(Stored data)
Start of Block
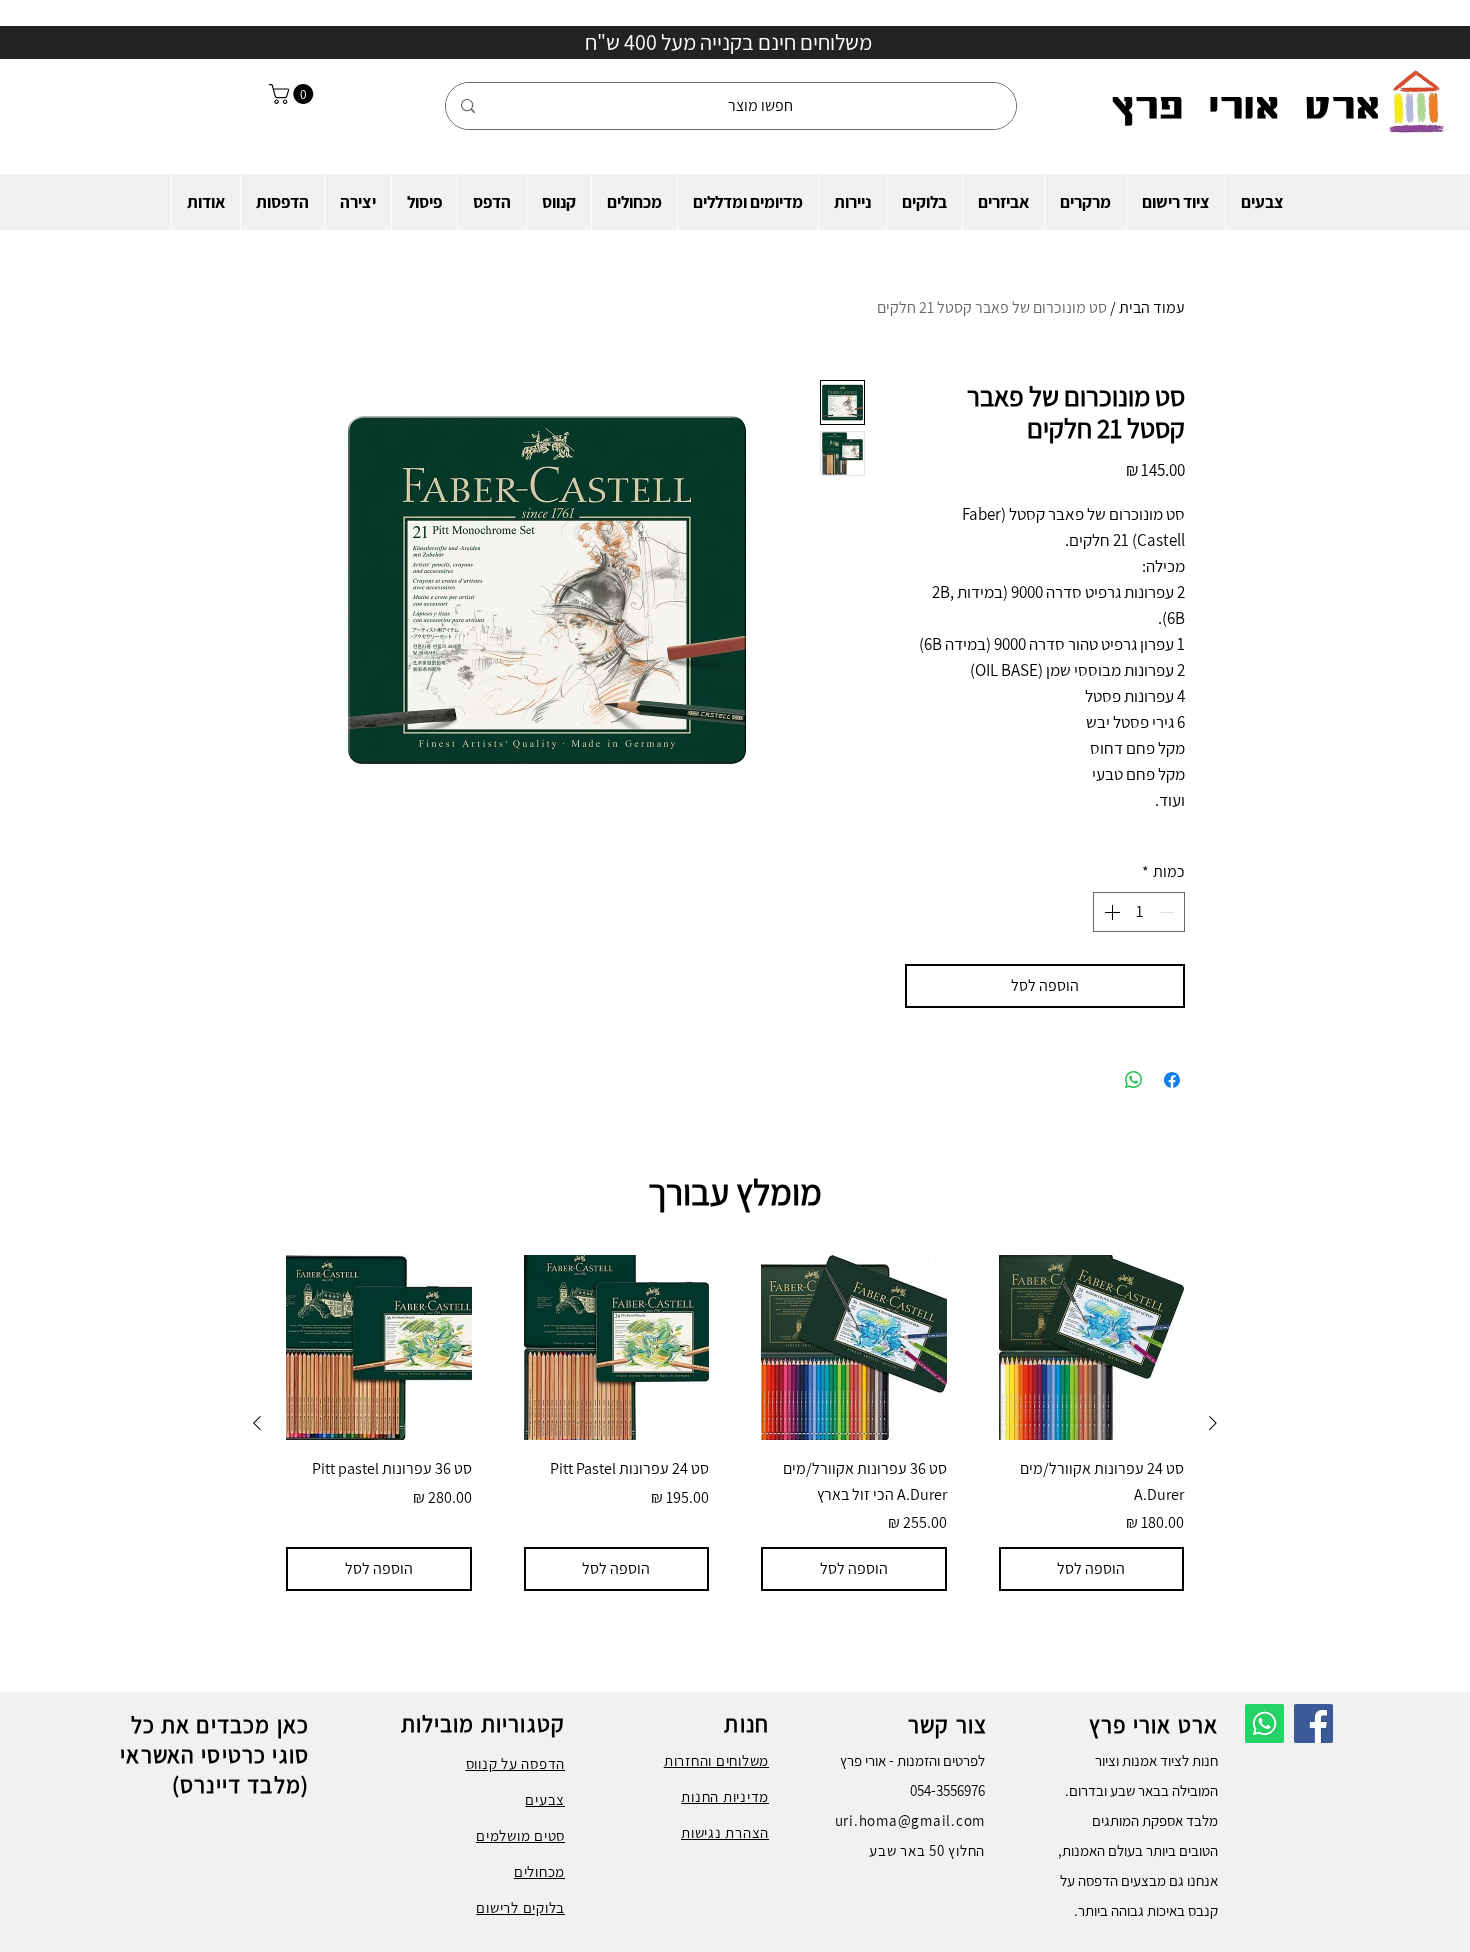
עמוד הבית (1152, 307)
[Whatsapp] (1264, 1723)
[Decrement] (1168, 912)
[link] (293, 94)
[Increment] (1110, 912)
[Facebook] (1313, 1723)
End of Block
» The problem:
Omit the pictures and write out the remaining data exactly.

» Answer to the exercise:
עמוד הבית (1152, 307)
[Whatsapp] (1264, 1723)
[Decrement] (1168, 912)
[link] (293, 94)
[Increment] (1110, 912)
[Facebook] (1313, 1723)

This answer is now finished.